On Thursday 22 May 2008, Dmitry Antipov wrote:
> Siarhei Siamashka wrote:
> > The goal is to get some cycle precise way of measuring performance,
> > because there are still too many unresolved mysteries here.
>
> Good news - it's done. Due to a typo in Marvell docs (THANK YOU, Marvell),
> my PMU was programmed to count the time in the units of 64 clock cycles.
> Now it's fixed, and the following code:
>
> int b, e;
> asm volatile("mrc p14, 0, %0, c1, c1, 0\n\t" /* read CCNT */
>               "mov r0, #32\n\t"
>               "1: add r1, r1, r0\n\t"
>               "subs r0, r0, #1\n\t"
>               "bne 1b\n\t"
>               "mrc p14, 0, %1, c1, c1, 0\n\t" /* read CCNT */
>
>               : "=r"(b), "=r"(e) : : "r0", "r1");
>
> printk("%d\n", e - b);
>
> reports 117 cycles (probably 96 for loop body + 1 MOV + 2 * 10 for MRC).
> This precise benchmark was done from the kernel context to allow direct MRC
> and avoid system call as well as other possible user-space overheads.

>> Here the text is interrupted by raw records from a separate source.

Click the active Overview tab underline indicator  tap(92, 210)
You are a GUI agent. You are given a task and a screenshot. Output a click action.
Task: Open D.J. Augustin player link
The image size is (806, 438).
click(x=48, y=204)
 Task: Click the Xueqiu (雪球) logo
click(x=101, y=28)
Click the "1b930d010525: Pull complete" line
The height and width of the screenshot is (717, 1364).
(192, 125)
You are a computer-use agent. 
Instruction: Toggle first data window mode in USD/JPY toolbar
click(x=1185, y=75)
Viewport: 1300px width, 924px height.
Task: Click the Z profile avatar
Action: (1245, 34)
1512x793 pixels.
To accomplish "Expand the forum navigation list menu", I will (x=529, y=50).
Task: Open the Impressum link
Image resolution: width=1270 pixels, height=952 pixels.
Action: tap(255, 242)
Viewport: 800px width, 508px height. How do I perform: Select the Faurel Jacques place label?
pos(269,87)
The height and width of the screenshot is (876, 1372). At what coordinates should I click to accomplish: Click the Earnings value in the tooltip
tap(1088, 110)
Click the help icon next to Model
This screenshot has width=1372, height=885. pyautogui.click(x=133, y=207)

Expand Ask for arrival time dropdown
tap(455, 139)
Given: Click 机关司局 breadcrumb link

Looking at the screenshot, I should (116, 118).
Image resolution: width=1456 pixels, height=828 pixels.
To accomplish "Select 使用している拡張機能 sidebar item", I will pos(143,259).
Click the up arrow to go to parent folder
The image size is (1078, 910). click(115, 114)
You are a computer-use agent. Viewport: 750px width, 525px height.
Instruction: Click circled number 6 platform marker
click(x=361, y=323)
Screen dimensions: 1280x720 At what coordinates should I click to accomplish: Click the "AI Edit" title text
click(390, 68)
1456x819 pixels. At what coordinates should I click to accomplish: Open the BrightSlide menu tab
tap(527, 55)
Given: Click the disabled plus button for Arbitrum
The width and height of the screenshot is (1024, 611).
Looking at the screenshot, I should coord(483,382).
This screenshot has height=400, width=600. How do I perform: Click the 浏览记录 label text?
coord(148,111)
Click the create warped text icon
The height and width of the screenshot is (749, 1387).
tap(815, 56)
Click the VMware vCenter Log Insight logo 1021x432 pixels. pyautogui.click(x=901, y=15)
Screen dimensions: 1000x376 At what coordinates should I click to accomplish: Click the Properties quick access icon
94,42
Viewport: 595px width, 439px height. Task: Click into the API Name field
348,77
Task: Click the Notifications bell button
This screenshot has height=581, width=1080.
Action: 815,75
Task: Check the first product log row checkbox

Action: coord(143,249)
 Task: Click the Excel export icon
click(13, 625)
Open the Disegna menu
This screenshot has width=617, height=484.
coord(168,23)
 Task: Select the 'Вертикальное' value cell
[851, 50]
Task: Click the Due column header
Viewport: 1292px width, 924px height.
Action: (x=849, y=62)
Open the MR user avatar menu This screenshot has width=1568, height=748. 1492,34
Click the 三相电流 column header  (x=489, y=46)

That's a really great news!  

> Look at http://78.153.153.8/tmp/loadwmmx-linear.c vs.
> http://78.153.153.8/tmp/loadwmmx-pipelined.c. The first takes 22 cycles,
> and the second takes 23. But both of them has magic place (commented as
> such): after inserting NOP in it, first version speedups to 18 cycles, and
> the second - to 19.
>
> This was just a warm-up - look at http://78.153.153.8/tmp/loadwmmx.c. It
> gives 23 for both. But:
>   1) inserting NOP at magic point 1 gives 19/23;
>   2) inserting NOP at magic point 2 gives 23/23 in most of the runs, but
> 23/19 sometimes; 3) inserting NOP at both magic points gives 23/27.

This magic is most likely related to the fact that WSADB instruction has
additional latency when the result is used not WSAD-alike instructions 
which have a special forwarding path. This unusual WSAD behaviour is
somewhat mentioned in manual. But the fact that inserting NOP improves
performance is somewhat unexpected.

It is quite understandable why pipelined version is 1 cycle slower:

A01
... - empty slot
A02
B01
A03
B02
{some more stuff}
A98
B97
A99
B98
... - empty slot
B99

Here we have one stall in the end of function which can't be filled with
anything useful. That's a price of separating WLDRD instructions from
each other (if/when such separation is needed).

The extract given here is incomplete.